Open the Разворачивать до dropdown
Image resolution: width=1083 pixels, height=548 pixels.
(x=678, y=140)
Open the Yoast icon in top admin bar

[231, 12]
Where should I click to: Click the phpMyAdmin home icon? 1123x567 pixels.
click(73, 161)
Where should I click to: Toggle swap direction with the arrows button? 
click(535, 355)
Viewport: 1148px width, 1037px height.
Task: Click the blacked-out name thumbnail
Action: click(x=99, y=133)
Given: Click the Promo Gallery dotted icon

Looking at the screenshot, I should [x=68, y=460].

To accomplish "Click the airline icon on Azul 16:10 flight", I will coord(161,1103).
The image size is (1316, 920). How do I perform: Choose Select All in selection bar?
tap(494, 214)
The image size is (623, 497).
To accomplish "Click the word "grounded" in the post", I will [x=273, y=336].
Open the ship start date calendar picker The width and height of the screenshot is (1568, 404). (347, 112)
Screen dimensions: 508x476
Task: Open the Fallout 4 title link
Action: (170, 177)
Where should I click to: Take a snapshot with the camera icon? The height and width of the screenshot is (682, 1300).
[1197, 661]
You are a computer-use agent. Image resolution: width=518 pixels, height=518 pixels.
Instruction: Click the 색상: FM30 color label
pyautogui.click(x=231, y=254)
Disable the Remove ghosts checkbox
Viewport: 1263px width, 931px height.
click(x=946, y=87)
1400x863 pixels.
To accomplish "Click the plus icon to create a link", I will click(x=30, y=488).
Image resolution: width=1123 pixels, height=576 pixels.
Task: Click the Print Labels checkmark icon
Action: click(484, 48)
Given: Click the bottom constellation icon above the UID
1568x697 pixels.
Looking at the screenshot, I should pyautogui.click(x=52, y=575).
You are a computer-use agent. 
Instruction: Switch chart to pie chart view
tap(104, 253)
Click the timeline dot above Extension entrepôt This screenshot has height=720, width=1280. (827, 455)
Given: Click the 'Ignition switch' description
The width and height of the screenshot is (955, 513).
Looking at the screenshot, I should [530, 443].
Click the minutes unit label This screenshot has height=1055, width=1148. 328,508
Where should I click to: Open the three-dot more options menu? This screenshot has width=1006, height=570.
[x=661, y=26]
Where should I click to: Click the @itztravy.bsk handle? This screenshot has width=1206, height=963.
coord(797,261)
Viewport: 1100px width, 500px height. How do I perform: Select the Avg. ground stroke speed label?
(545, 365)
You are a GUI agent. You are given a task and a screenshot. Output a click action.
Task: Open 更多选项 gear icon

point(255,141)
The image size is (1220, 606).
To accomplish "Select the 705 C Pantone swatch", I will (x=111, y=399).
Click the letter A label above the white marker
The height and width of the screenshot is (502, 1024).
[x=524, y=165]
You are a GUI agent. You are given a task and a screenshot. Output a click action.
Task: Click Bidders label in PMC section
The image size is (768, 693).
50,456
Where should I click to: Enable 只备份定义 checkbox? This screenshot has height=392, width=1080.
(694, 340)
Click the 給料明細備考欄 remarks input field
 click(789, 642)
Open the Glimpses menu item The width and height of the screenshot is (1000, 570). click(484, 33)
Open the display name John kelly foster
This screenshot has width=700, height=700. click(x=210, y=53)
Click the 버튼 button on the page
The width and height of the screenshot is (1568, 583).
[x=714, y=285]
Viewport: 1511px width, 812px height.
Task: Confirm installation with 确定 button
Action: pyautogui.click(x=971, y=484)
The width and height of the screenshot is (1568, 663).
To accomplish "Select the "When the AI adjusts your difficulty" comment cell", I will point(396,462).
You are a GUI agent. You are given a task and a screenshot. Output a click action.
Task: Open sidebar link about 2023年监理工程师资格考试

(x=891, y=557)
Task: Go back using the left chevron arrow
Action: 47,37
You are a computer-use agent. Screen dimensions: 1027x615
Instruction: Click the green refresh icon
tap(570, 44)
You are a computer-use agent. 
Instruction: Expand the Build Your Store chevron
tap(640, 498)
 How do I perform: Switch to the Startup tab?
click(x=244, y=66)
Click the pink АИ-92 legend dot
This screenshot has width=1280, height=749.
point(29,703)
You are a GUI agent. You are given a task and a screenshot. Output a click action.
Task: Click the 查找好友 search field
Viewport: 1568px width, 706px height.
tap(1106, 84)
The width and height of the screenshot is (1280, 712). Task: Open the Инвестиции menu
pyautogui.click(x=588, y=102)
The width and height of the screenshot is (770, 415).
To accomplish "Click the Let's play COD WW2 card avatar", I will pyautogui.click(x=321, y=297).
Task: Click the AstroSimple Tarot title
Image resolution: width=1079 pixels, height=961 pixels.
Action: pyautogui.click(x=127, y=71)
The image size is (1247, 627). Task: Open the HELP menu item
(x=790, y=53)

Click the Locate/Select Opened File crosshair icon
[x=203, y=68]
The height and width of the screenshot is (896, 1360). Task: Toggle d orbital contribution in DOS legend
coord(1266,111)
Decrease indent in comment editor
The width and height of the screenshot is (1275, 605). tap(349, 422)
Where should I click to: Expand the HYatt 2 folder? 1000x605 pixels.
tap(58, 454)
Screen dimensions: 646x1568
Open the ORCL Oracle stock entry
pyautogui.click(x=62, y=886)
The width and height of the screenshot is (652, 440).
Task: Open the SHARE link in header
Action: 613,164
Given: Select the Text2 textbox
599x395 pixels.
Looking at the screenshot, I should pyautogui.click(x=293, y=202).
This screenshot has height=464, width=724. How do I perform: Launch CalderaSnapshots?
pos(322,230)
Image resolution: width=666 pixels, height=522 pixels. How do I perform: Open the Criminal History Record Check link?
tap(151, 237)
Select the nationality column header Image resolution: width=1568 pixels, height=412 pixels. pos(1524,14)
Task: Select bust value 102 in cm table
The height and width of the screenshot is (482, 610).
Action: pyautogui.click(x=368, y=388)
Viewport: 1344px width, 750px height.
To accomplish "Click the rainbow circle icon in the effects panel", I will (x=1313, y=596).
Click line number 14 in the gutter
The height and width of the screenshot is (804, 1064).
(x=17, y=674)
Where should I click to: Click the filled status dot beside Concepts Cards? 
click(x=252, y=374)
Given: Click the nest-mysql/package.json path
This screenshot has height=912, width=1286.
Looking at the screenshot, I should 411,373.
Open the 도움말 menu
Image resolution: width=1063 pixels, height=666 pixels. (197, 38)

■ ■ ■ ■ ■

What to work on — What are the lines, exactly as written above, from the line with "You are a computer-use agent. Image" to the line with "1400x863 pixels.", both included? Output only those.

Solution to the problem —
You are a computer-use agent. Image resolution: width=518 pixels, height=518 pixels.
Instruction: Click the 색상: FM30 color label
pyautogui.click(x=231, y=254)
Disable the Remove ghosts checkbox
Viewport: 1263px width, 931px height.
click(x=946, y=87)
1400x863 pixels.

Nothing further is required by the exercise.